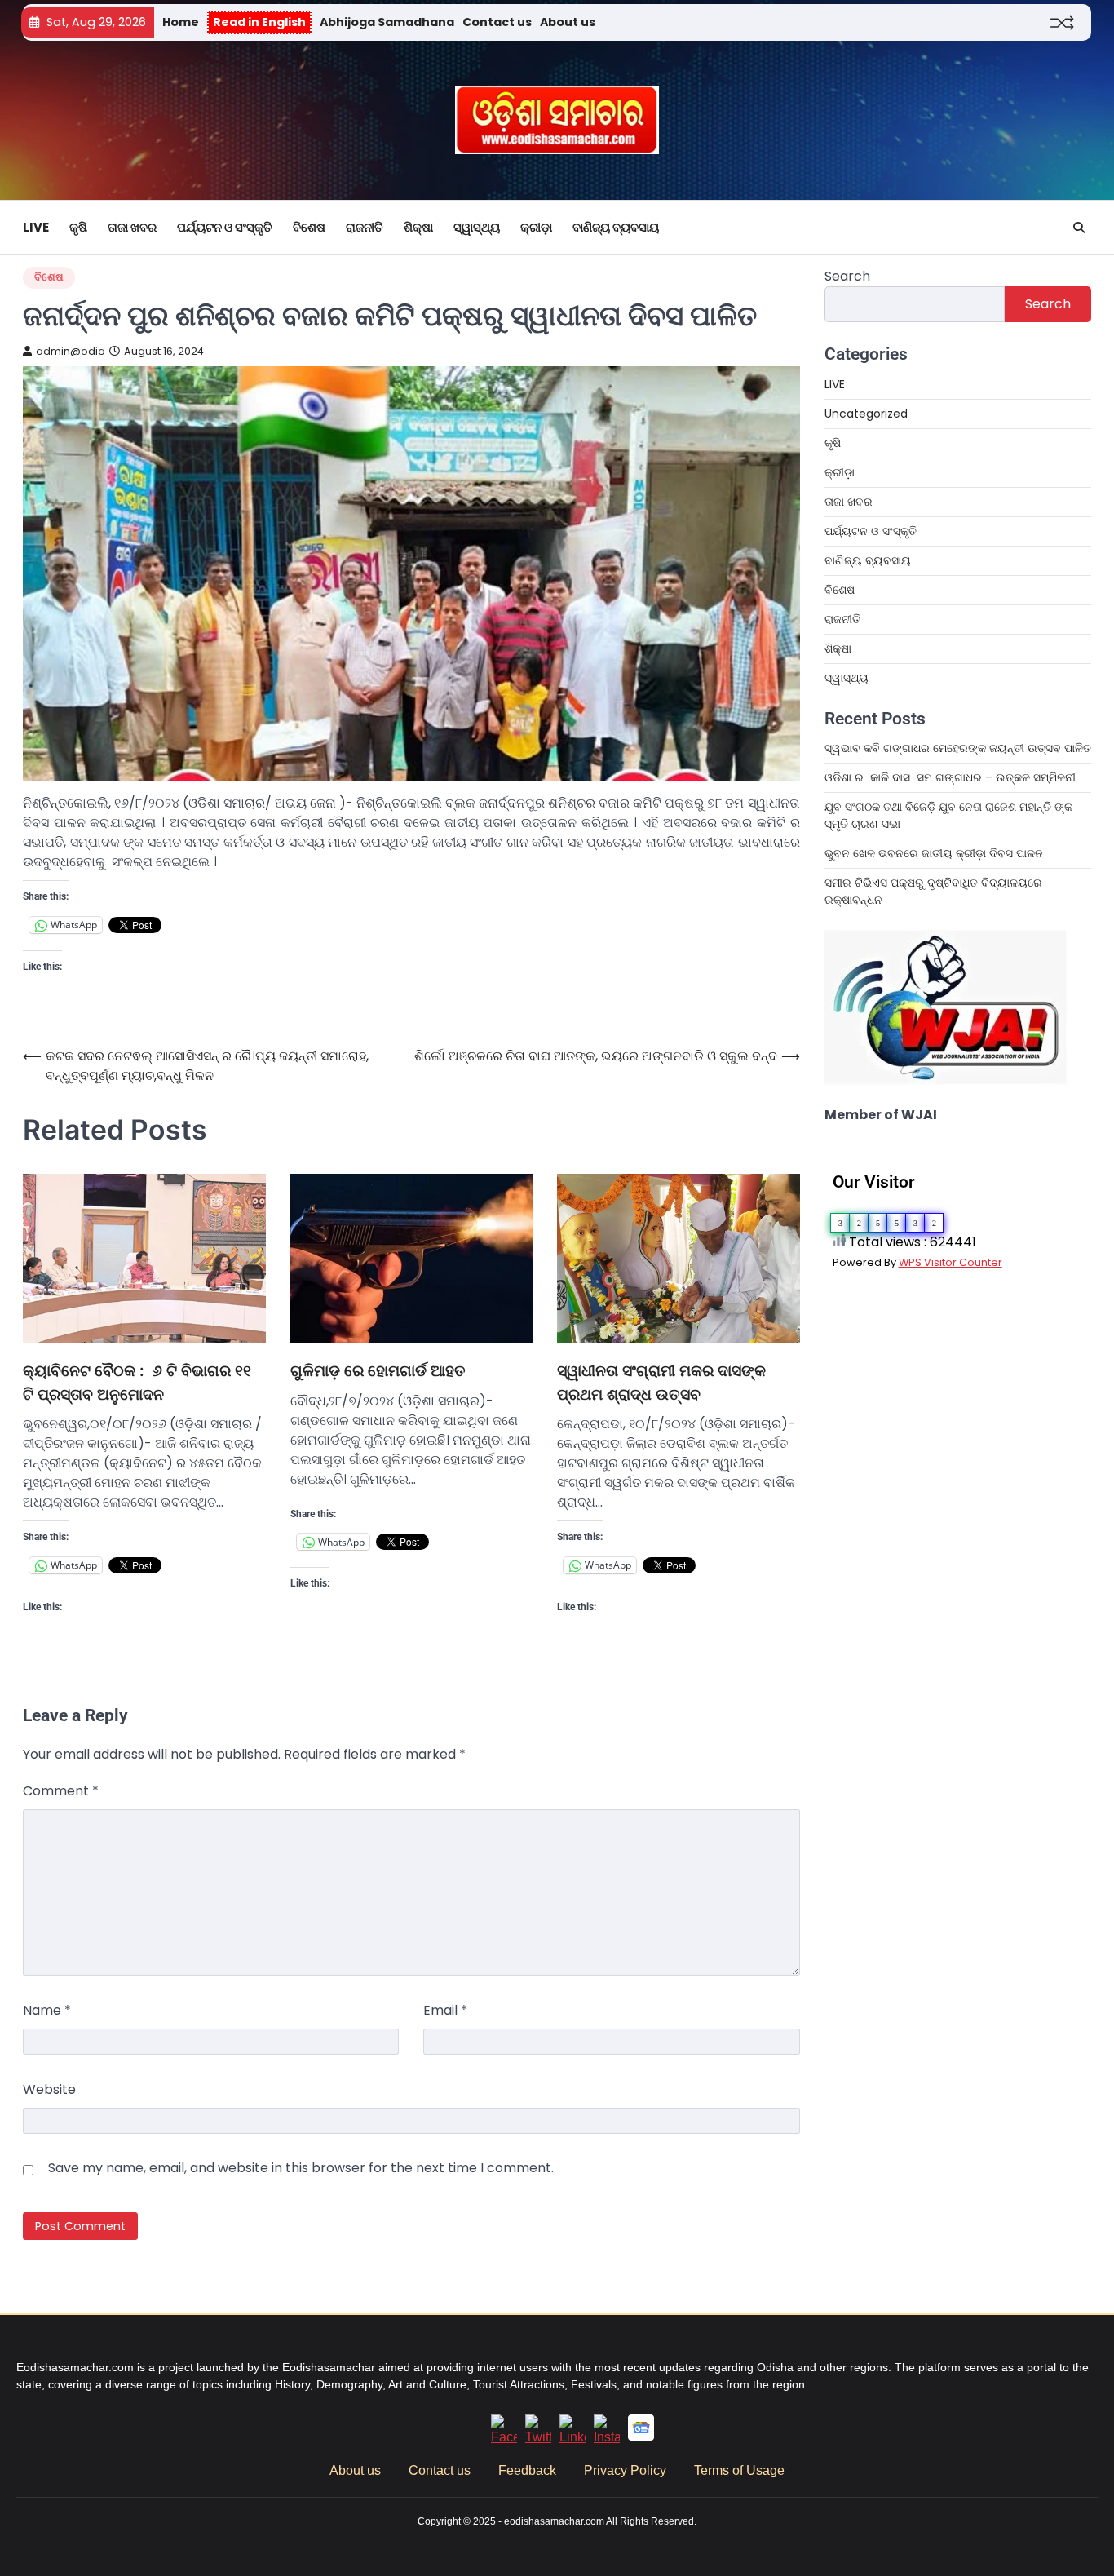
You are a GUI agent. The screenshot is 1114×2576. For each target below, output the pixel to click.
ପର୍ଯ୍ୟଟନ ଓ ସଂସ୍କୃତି (224, 227)
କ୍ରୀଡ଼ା (536, 227)
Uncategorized (866, 413)
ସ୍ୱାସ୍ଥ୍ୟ (476, 227)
________
Every record is to be reproduced exactly, with no pictures included.

You are a GUI agent. The screenshot is 1114×2576. For each target below, output the pixel to click.
ପର୍ଯ୍ୟଟନ ଓ ସଂସ୍କୃତି (224, 227)
କ୍ରୀଡ଼ା (536, 227)
Uncategorized (866, 413)
ସ୍ୱାସ୍ଥ୍ୟ (476, 227)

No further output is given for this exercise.